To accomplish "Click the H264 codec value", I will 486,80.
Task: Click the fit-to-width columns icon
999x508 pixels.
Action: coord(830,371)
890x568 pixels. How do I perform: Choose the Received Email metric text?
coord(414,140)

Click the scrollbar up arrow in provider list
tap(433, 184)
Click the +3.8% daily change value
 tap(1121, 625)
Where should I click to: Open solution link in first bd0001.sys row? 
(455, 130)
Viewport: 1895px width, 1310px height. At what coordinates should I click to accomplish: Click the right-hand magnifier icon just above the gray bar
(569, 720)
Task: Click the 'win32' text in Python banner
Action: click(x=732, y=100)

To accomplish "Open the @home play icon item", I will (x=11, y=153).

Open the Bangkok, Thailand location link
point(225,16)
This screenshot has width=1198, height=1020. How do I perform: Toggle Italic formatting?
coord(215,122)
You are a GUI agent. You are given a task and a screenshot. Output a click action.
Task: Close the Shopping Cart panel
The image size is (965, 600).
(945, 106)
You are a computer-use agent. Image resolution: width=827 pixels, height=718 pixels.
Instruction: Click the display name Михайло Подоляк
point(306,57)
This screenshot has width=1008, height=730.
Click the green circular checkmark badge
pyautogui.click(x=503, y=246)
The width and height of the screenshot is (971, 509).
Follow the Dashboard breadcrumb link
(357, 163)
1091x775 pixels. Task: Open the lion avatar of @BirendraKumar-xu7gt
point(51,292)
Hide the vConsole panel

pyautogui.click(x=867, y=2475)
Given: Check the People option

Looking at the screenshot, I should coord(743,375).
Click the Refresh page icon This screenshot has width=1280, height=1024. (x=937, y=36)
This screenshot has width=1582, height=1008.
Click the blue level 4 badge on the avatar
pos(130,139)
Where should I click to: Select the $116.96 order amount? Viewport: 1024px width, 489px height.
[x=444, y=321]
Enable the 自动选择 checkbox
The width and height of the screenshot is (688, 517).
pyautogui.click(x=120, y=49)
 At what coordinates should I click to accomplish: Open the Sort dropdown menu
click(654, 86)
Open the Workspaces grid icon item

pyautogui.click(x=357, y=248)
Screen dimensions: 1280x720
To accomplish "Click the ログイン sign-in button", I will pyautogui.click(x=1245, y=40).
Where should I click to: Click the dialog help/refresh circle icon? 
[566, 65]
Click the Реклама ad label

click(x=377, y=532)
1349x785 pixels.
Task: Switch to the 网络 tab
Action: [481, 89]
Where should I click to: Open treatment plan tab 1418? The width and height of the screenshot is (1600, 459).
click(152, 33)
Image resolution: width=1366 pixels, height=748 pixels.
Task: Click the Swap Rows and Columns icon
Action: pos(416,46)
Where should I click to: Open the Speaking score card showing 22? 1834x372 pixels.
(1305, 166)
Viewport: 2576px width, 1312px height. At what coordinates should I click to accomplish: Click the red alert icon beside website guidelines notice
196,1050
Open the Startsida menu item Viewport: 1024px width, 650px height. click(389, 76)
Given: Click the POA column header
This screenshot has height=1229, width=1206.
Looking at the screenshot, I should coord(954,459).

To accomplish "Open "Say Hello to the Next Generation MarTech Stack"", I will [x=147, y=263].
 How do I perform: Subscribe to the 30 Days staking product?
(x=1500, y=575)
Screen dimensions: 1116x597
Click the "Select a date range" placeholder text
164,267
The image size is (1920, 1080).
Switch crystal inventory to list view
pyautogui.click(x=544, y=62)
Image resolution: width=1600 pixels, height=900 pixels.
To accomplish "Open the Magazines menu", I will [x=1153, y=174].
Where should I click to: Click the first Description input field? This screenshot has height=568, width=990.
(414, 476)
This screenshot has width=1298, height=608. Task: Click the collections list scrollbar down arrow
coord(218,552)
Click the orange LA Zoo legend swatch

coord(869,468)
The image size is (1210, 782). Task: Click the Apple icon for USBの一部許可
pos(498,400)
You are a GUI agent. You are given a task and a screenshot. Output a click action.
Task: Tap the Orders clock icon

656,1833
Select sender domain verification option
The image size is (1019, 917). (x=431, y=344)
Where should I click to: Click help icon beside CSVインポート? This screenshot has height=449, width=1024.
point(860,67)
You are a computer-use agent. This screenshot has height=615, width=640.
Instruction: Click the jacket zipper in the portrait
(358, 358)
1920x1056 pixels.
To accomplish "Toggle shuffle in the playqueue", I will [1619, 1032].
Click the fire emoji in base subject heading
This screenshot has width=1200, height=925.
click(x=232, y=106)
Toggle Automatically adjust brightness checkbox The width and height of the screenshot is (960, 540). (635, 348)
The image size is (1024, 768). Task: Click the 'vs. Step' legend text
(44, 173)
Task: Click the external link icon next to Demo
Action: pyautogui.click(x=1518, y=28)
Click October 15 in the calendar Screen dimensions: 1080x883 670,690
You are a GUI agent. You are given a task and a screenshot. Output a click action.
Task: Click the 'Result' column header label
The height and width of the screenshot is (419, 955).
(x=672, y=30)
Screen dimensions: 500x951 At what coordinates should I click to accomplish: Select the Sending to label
○ ○ ○ ○
What to work on> Transcribe the data above in full, keeping every word as it is.

Result of this exercise>
To accomplish "Click the H264 codec value", I will 486,80.
Task: Click the fit-to-width columns icon
999x508 pixels.
Action: coord(830,371)
890x568 pixels. How do I perform: Choose the Received Email metric text?
coord(414,140)

Click the scrollbar up arrow in provider list
tap(433, 184)
Click the +3.8% daily change value
 tap(1121, 625)
Where should I click to: Open solution link in first bd0001.sys row? 
(455, 130)
Viewport: 1895px width, 1310px height. At what coordinates should I click to accomplish: Click the right-hand magnifier icon just above the gray bar
(569, 720)
Task: Click the 'win32' text in Python banner
Action: click(x=732, y=100)

To accomplish "Open the @home play icon item", I will (x=11, y=153).

Open the Bangkok, Thailand location link
point(225,16)
This screenshot has width=1198, height=1020. How do I perform: Toggle Italic formatting?
coord(215,122)
You are a GUI agent. You are given a task and a screenshot. Output a click action.
Task: Close the Shopping Cart panel
The image size is (965, 600).
(945, 106)
You are a computer-use agent. Image resolution: width=827 pixels, height=718 pixels.
Instruction: Click the display name Михайло Подоляк
point(306,57)
This screenshot has width=1008, height=730.
Click the green circular checkmark badge
pyautogui.click(x=503, y=246)
The width and height of the screenshot is (971, 509).
Follow the Dashboard breadcrumb link
(357, 163)
1091x775 pixels. Task: Open the lion avatar of @BirendraKumar-xu7gt
point(51,292)
Hide the vConsole panel

pyautogui.click(x=867, y=2475)
Given: Check the People option

Looking at the screenshot, I should coord(743,375).
Click the Refresh page icon This screenshot has width=1280, height=1024. (x=937, y=36)
This screenshot has width=1582, height=1008.
Click the blue level 4 badge on the avatar
pos(130,139)
Where should I click to: Select the $116.96 order amount? Viewport: 1024px width, 489px height.
[x=444, y=321]
Enable the 自动选择 checkbox
The width and height of the screenshot is (688, 517).
pyautogui.click(x=120, y=49)
 At what coordinates should I click to accomplish: Open the Sort dropdown menu
click(654, 86)
Open the Workspaces grid icon item

pyautogui.click(x=357, y=248)
Screen dimensions: 1280x720
To accomplish "Click the ログイン sign-in button", I will pyautogui.click(x=1245, y=40).
Where should I click to: Click the dialog help/refresh circle icon? 
[566, 65]
Click the Реклама ad label

click(x=377, y=532)
1349x785 pixels.
Task: Switch to the 网络 tab
Action: [481, 89]
Where should I click to: Open treatment plan tab 1418? The width and height of the screenshot is (1600, 459).
click(152, 33)
Image resolution: width=1366 pixels, height=748 pixels.
Task: Click the Swap Rows and Columns icon
Action: pos(416,46)
Where should I click to: Open the Speaking score card showing 22? 1834x372 pixels.
(1305, 166)
Viewport: 2576px width, 1312px height. At what coordinates should I click to accomplish: Click the red alert icon beside website guidelines notice
196,1050
Open the Startsida menu item Viewport: 1024px width, 650px height. click(389, 76)
Given: Click the POA column header
This screenshot has height=1229, width=1206.
Looking at the screenshot, I should coord(954,459).

To accomplish "Open "Say Hello to the Next Generation MarTech Stack"", I will [x=147, y=263].
 How do I perform: Subscribe to the 30 Days staking product?
(x=1500, y=575)
Screen dimensions: 1116x597
Click the "Select a date range" placeholder text
164,267
The image size is (1920, 1080).
Switch crystal inventory to list view
pyautogui.click(x=544, y=62)
Image resolution: width=1600 pixels, height=900 pixels.
To accomplish "Open the Magazines menu", I will [x=1153, y=174].
Where should I click to: Click the first Description input field? This screenshot has height=568, width=990.
(414, 476)
This screenshot has width=1298, height=608. Task: Click the collections list scrollbar down arrow
coord(218,552)
Click the orange LA Zoo legend swatch

coord(869,468)
The image size is (1210, 782). Task: Click the Apple icon for USBの一部許可
pos(498,400)
You are a GUI agent. You are given a task and a screenshot. Output a click action.
Task: Tap the Orders clock icon

656,1833
Select sender domain verification option
The image size is (1019, 917). (x=431, y=344)
Where should I click to: Click help icon beside CSVインポート? This screenshot has height=449, width=1024.
point(860,67)
You are a computer-use agent. This screenshot has height=615, width=640.
Instruction: Click the jacket zipper in the portrait
(358, 358)
1920x1056 pixels.
To accomplish "Toggle shuffle in the playqueue", I will [1619, 1032].
Click the fire emoji in base subject heading
This screenshot has width=1200, height=925.
click(x=232, y=106)
Toggle Automatically adjust brightness checkbox The width and height of the screenshot is (960, 540). (635, 348)
The image size is (1024, 768). Task: Click the 'vs. Step' legend text
(44, 173)
Task: Click the external link icon next to Demo
Action: pyautogui.click(x=1518, y=28)
Click October 15 in the calendar Screen dimensions: 1080x883 670,690
You are a GUI agent. You are given a task and a screenshot. Output a click action.
Task: Click the 'Result' column header label
The height and width of the screenshot is (419, 955).
(x=672, y=30)
Screen dimensions: 500x951 At what coordinates should I click to accomplish: Select the Sending to label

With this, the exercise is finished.